Webb joined NSW Police in 1987 and previously was responsible for traffic and highway patrol and public transport. She joined the Castle Hill Police Station, in the 1990s at a time when 10% of police officers were women, and grew to 35% as at 2021. She later stated in 2021 that she "look forward to growing our diversity and inclusion in the organisation". Webb was the first woman to lead Traffic and Highway Patrol, since 2020. She was promoted in 2017 to assistant commissioner, and subsequently moved to deputy commissioner in July 2021. She has been a Board Member of NSW Police Legacy since 2018, and Vice-Patron since 2022.

On 1 February 2022, Webb was formally appointed as Commissioner of the New South Wales Police Force.
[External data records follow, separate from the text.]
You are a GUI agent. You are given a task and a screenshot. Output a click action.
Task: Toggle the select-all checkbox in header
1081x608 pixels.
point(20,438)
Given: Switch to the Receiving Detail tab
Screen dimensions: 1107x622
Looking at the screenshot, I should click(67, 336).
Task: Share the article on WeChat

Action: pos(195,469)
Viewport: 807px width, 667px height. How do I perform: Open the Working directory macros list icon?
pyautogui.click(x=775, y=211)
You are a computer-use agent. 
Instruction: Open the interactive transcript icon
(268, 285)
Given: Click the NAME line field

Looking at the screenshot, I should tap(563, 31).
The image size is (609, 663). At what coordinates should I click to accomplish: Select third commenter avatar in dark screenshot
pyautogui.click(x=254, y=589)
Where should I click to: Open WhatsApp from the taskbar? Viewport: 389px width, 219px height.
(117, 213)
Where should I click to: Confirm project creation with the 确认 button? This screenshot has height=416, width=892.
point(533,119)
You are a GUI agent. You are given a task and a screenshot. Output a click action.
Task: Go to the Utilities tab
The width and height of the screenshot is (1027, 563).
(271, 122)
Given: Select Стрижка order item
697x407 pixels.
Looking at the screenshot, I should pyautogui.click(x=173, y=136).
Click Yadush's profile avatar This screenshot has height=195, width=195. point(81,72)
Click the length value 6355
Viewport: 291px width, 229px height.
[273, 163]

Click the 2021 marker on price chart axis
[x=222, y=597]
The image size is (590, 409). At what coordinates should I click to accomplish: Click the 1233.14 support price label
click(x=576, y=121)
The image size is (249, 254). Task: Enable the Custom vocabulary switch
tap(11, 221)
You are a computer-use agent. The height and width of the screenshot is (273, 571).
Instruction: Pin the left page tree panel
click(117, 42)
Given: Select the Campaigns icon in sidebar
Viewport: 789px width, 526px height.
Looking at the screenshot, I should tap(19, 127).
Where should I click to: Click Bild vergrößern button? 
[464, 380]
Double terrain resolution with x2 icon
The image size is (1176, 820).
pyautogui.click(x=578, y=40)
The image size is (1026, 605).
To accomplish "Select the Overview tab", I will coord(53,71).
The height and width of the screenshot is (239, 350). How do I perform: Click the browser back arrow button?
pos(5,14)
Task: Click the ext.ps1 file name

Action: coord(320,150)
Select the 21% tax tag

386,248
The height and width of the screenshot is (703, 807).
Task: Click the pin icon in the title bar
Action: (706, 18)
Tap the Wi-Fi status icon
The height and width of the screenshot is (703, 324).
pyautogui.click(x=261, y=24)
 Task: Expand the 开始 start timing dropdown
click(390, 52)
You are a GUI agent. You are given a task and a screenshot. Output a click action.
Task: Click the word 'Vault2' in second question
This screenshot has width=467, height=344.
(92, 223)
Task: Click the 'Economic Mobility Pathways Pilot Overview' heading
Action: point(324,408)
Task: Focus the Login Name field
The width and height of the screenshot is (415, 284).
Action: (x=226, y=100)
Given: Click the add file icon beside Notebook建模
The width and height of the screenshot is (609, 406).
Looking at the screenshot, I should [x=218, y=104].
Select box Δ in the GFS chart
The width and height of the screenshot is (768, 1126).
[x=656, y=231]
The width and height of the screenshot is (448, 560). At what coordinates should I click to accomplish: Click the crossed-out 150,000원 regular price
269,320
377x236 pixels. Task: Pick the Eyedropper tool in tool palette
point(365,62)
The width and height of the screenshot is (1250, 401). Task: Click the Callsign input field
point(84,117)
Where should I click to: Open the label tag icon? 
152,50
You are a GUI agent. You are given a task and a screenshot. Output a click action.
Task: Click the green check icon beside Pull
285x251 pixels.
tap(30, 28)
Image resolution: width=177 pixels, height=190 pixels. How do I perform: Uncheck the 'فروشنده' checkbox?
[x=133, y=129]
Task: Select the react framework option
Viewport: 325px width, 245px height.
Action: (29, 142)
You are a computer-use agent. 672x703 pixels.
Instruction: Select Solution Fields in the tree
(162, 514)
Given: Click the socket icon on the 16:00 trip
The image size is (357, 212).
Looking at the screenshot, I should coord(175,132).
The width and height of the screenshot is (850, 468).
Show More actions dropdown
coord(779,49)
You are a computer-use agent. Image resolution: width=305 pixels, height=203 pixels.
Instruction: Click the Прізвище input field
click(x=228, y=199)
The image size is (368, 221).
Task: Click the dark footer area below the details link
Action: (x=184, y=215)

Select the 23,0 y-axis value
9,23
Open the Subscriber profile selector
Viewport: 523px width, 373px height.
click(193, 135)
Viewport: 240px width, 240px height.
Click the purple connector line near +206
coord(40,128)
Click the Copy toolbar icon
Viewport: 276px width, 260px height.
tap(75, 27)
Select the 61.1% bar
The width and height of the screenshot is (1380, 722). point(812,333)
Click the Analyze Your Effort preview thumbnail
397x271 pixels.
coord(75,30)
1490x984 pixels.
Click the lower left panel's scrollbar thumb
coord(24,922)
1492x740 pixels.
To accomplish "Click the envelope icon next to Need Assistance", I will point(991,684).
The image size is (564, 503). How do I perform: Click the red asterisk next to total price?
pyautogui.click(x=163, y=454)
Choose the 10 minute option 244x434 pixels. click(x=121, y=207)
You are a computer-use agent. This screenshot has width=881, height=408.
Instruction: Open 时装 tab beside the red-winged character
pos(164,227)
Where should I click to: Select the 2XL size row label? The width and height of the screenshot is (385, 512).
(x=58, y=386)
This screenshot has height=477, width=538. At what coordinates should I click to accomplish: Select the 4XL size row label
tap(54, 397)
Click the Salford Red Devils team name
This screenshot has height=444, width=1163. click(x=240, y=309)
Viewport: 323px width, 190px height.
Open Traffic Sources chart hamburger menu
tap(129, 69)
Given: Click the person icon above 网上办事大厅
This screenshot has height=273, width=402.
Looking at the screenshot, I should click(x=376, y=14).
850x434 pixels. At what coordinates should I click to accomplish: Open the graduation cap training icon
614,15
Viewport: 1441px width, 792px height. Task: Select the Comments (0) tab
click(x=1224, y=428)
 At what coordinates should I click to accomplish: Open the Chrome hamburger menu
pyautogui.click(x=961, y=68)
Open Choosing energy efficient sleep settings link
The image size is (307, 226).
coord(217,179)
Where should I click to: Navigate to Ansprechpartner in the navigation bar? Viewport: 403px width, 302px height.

Previous police commissioner ceremonies were traditionally held at Government House in Sydney, but Webb chose to accept her appointment in her alma mater at Boorowa Central School.

Honours and achievements
Webb was awarded the Australian Police Medal in the 2015 Australia Day Honours.

References

Living people
Australian police officers
Recipients of the Australian Police Medal
Year of birth missing (living people)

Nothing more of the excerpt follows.